Our partners from across the department were also frank about some of the challenges encountered in the past year. Several of my HHS colleagues noted that the pace of Strategy-inspired change had been significant over the past year and while this was generally positive, it was not without its challenges within agencies and among grantees and partners. Other challenges cited included economic/budget concerns at the agency level as well as at the state and local levels. All agreed that budget constraints will certainly impact how we proceed with pursuing the Strategy’s goals in the coming years. In addition, some participants cited challenges resulting from the need to navigate among competing priorities (i.e., Departmental vs. Agency vs. Strategy vs. Stakeholders).

Finally, I want to observe that through all of the presentations and discussions it was heartening to hear of so many examples of cross-agency and intra-departmental collaborations initiated or strengthened in the past year. Such partnerships demonstrate the Department-wide commitment to pursuing the Strategy’s call for a more coordinated national response to the HIV epidemic.
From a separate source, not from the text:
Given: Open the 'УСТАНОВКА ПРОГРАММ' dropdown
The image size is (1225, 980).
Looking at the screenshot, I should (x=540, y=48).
Though these collaborative activities are not without their own challenges–since they are often resource intensive–they will serve us well and, more importantly, our partners, and people at risk of or living with HIV.

We all agreed that there is much to celebrate in this first year of implementation of the NHAS, but achieving the Strategy’s 2015 goals will require continued effort, perseverance, and a willingness to consider new ways of planning, implementing, and evaluating our shared efforts.